1.4.12

España está intervenida. Todavía no sabemos por parte de quien

Tras el anuncio de Presupuestos para el año 2012 en España, con severos recortes de todo tipo y en todos los departamentos, queda claro que la situación de España es mucho más complicada de lo que se nos dice, de lo que imaginamos. No tenemos claro si son ataques directos a nuestra economía, ataques dirigidos a Europa en el campo económico español, si son solo las malas gestiones económicas tanto públicas como privadas de los españoles, si es un cambio claro de los métodos de guerra mundial para posicionarse en el mundo no a costa de bombarderos sino a costa de controles económicos de las sociedad. Pero lo cierto es que España está sufriendo como ningún otro país una situación muy delicada. No hablo de Grecia o de Portugal, pues casi me atrevería a decir que ya no son países independientes y su tamaño no es comparable al de España.

¿Qué se busca con esta situación? ¿por qué nos centramos exclusivamente en el déficit y no prestamos atención a tener 5 millones de personas desempleadas cuando es un grave problema social?

Yo no creo en la mala fe del PP, ni antes en la del PSOE. En la de Rajoy o de Zapatero, para castigar a los trabajadores, para olvidarse de los parados, para asumir que los mejores españoles se estén escapando de España. No es posible que la única solución a una crisis económica sea obedecer ciegamente a Alemania y Francia por tener una deuda más o menos asumible y que era lógica hace solo 2/3 años. Algo más hay escondido y aunque se intuya, no se quiere decir con claridad. Por eso incluso, creo que Mariano Rajoy no está dando la cara, hablando a todos los españoles de sus medidas drásticas. Simplemente no quiere mentirnos. Más.

Si el futuro de Europa pasa por que sus sociedades sean como las chinas, indias o tailandesas, con los mismos derechos laborales, las mismas posibilidades económicas, las mismas justicias, el mismo tipo de democracias, se nos debe decir. Y no es ninguna barbaridad señalar esto, pues algunos dirigentes populares lo han señalado como el futuro de España y de los países del Mediterráneo. Es muy posible que estamos asistiendo a un cambio de sistema, pero no como desearíamos, a una transformación del capitalismo hacia otra posibilidad económica y social, sino más bien a un cambio de cartas en el panorama internacional, en donde unos países caerán boca abajo y otros países se pondrán cara arriba. Los que simplemente estemos mirando, nos quedaremos con las migajas sucias y usadas de toda la nueva realidad mundial.

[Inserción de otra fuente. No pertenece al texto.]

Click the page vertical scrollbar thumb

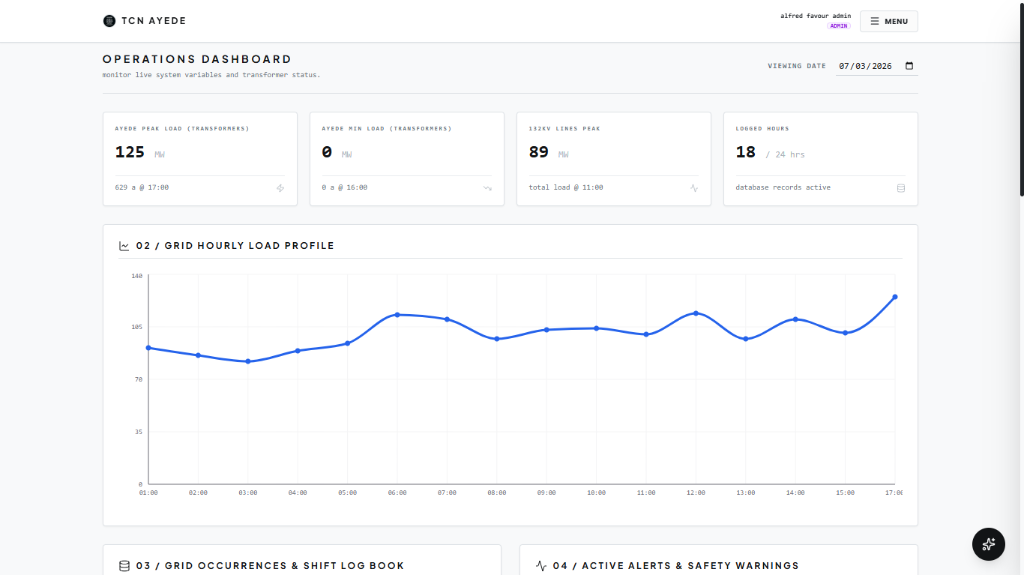click(1021, 98)
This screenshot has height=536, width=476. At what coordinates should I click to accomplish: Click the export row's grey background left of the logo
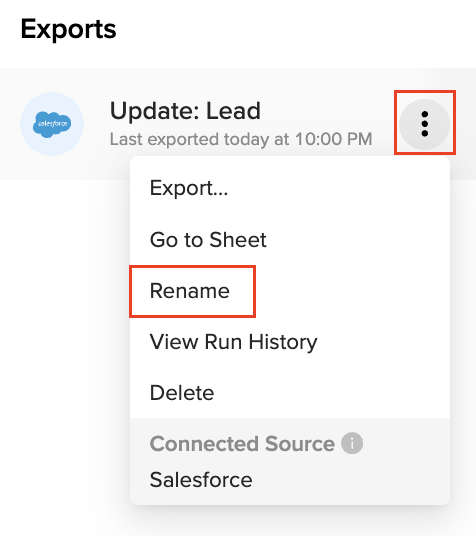pyautogui.click(x=10, y=124)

España ya no es independiente del mundo, menos de Europa, pero menos todavía de sus prestamistas. Como no lo es la persona que debe a un banco 300.000 euros de hipoteca y ha sido despedido de su trabajo. Ni España ni esa persona ha elegido el despido económico de su situación futura; pero provocado o no por poderes que se le escapan del control, lo cierto que ambos, España y este hipotecado ciudadano, están en manos de los que le prestaron el dinero. No les importa tanto recuperarlo —que también— como apoderarse de su libertad para si es posible lograr que se les devuelva lo prestado, más “el hogar” y dejarles con una deuda de muchos años para que no levanten cabeza. Es la mejor y más sencilla manera de apoderarse de los territorios sin disparar un escupitajo envenenado a la cara de nadie.